We also believe that requirements for assessing affordability also need to be sufficiently flexible to ensure that high net worth borrowers do not encounter unnecessary restrictions. We urge the PRA to reflect the general approach taken by the Financial Conduct Authority in the development of its lending rules, which allows borrowers with significant assets to use these, as well as their income, to guarantee their mortgage.
Interest rate stress testing
The PRA expects firms to apply a stress test to the affordability of borrowing rates that reflect prevailing market conditions but could also rise by at least two percentage points above current levels, as the Financial Policy Committee recommends. We do, however, question the logic of also testing affordability at an arbitrary minimum rate of 5.5%.
Lenders welcome the PRA’s view that stress testing of affordability against higher rates is not necessary for borrowers with mortgages which have a fixed-rate term of at least five years. Such an approach would align buy-to-let borrowers with residential mortgage customers covered by the FCA’s conduct of business rules. Applying more stringent requirements for the stress testing of affordability for buy-to-let customers would be inequitable and illogical.
We would also welcome confirmation by the PRA that lenders should be able to factor in future rent increases when assessing affordability. If lenders are expected to build into their calculations the effects of higher interest rates on the costs of running their businesses, it is also reasonable that they should be able to anticipate higher rental income. In many cases, rent increases are already written into the contract between landlord and tenant.
Landlords with large portfolios
We would like to understand more about the PRA’s proposals for “portfolio buy-to-let landlords” – defined as those with four or more properties funded by a loan – and the regulator’s view that this group has a higher rate of arrears than those with fewer properties. Only a very small proportion of buy-to-let mortgages fall into arrears and in most cases this is a temporary state of affairs, from which the borrower is able to recover.
We would like to see further analysis to understand the nature of any correlation between cases of arrears and the number of properties owned by the landlord. It may be that other factors – like the type and location of properties in the portfolio, or the landlord’s business model – contribute to a higher level of arrears.
There may also be a need to consider carefully the definition of a portfolio landlord. How, for example, should we treat landlords who own fewer than four properties as individuals but also invest jointly with others in additional properties?
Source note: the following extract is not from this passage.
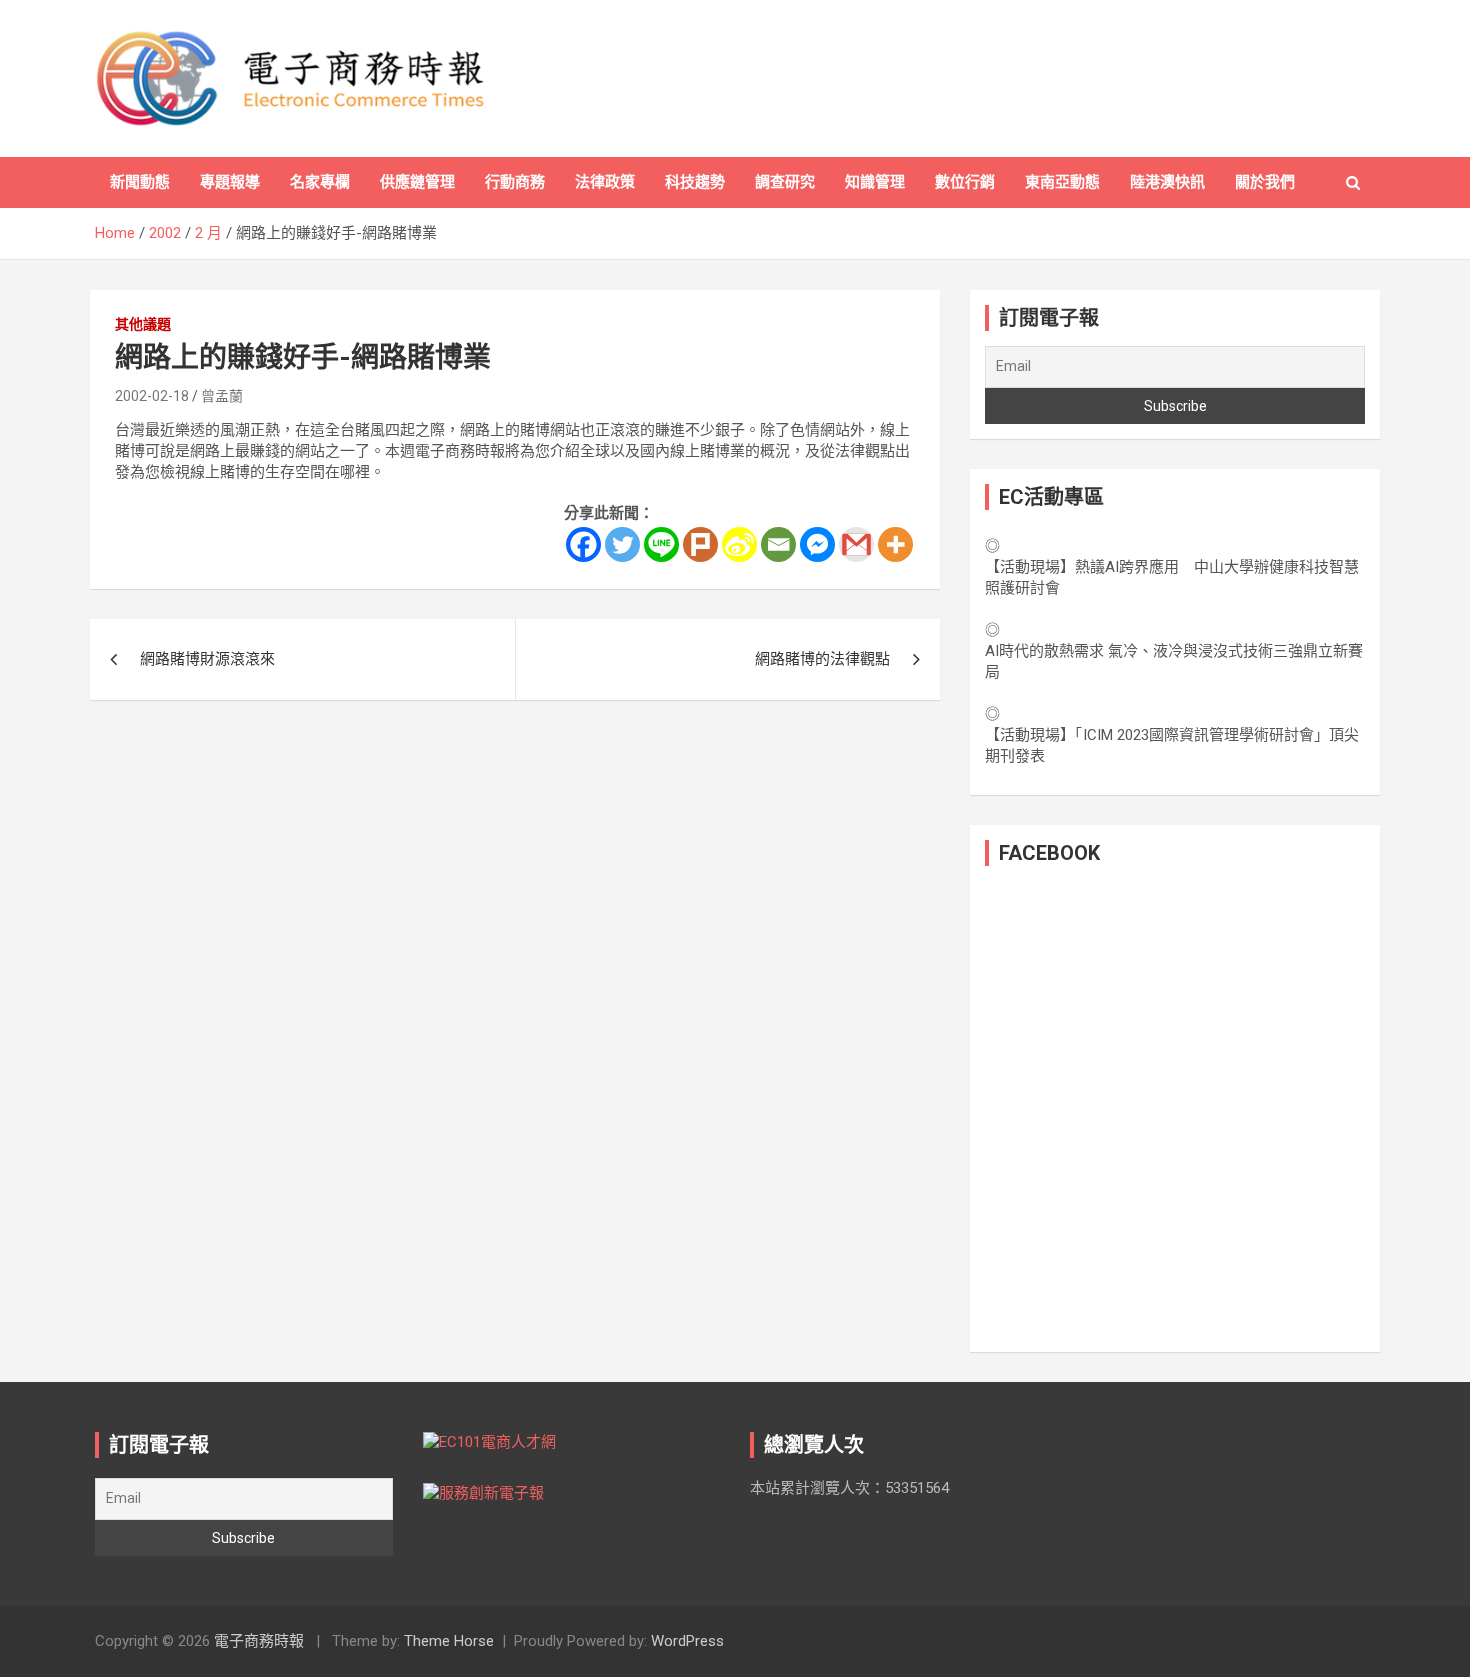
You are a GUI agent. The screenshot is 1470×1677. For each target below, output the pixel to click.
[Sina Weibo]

The timetable for implementation
Finally, it is important that the PRA sets out a clear timetable for implementation of its measures. Lenders will need to have sufficient time to make adjustments to the way in which they run their businesses. Firms will need to make changes to systems, recruit and re-train staff and meet new reporting requirements.
Different aspects of the regulations may also take different amounts of time to implement. It may be possible, for example, to introduce new rules for assessing affordability and interest rate stress testing in a relatively short period. But other regulations, including those affecting landlords with portfolios – as well as systems changes that might be needed to lenders’ business – could take longer to implement.
We would like to discuss the details of a timetable for implementation with the PRA, and would also urge that there should be transitional arrangements covering loans that are in the pipeline during the implementation period.
- Our most recent data showed a fall in buy-to-let lending in April – following the introduction of the 3% stamp duty rate for purchasers of second properties at the start of that month. As might have been expected, there was a bigger fall in buy-to-let lending for house purchase than for remortgaging.